▶ [What needs to be done]:
Only the lines from the one with "Screen dimensions: 1898x1023" to the end of the data, both ends included, should be output, exactly as they stand and without pictures.

Material to process START

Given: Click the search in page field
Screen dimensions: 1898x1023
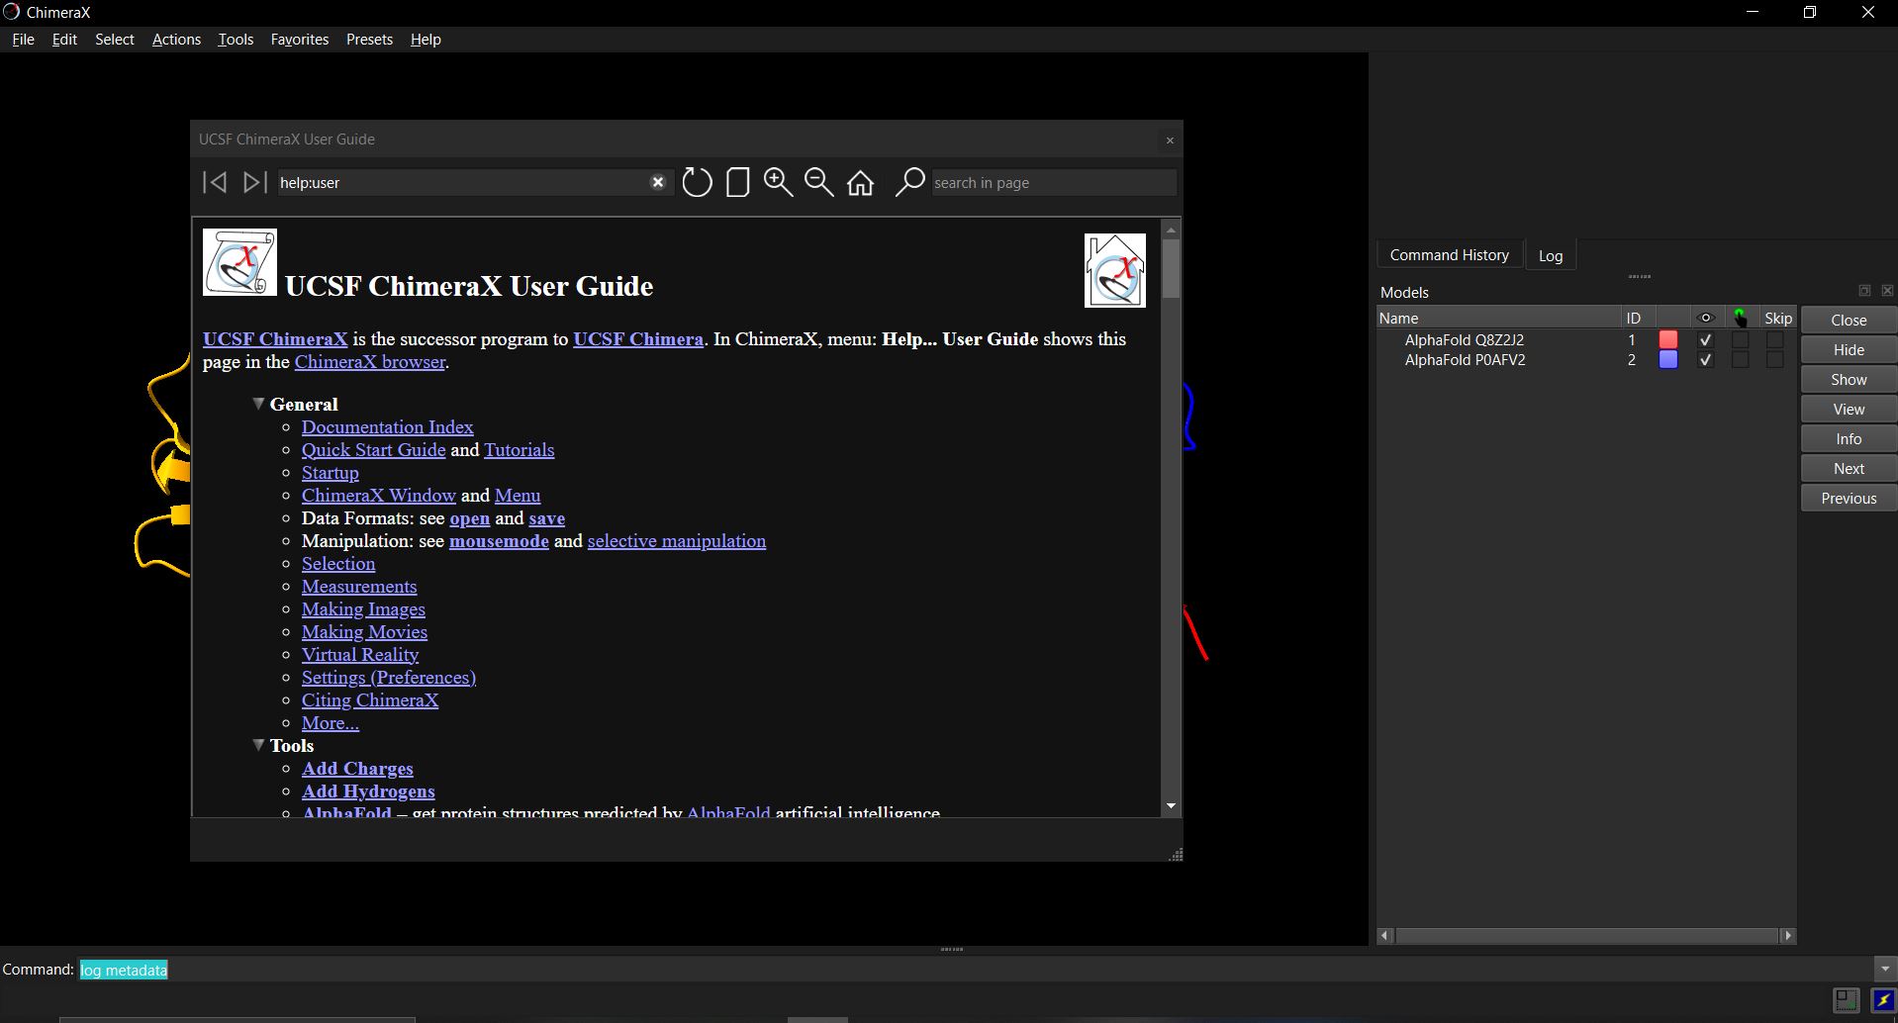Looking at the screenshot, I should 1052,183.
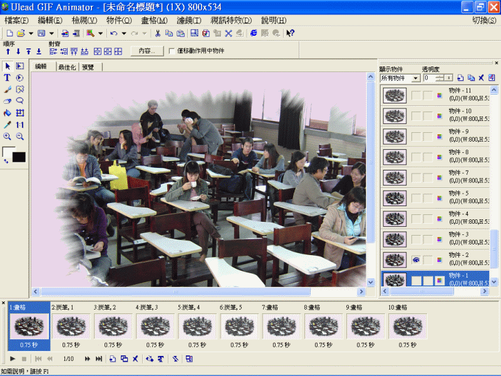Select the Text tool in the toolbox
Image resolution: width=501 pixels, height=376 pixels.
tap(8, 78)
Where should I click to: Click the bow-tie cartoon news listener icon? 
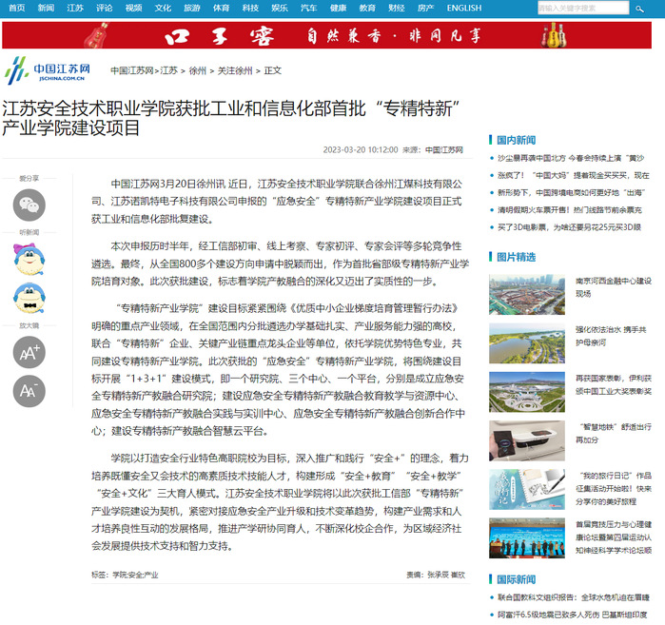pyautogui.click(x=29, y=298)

Material to process END

▶ [Answer box]:
Screen dimensions: 1898x1023
Looking at the screenshot, I should 1052,183.
Select the Text tool in the toolbox
Image resolution: width=501 pixels, height=376 pixels.
tap(8, 78)
Where should I click to: Click the bow-tie cartoon news listener icon? 
pyautogui.click(x=29, y=298)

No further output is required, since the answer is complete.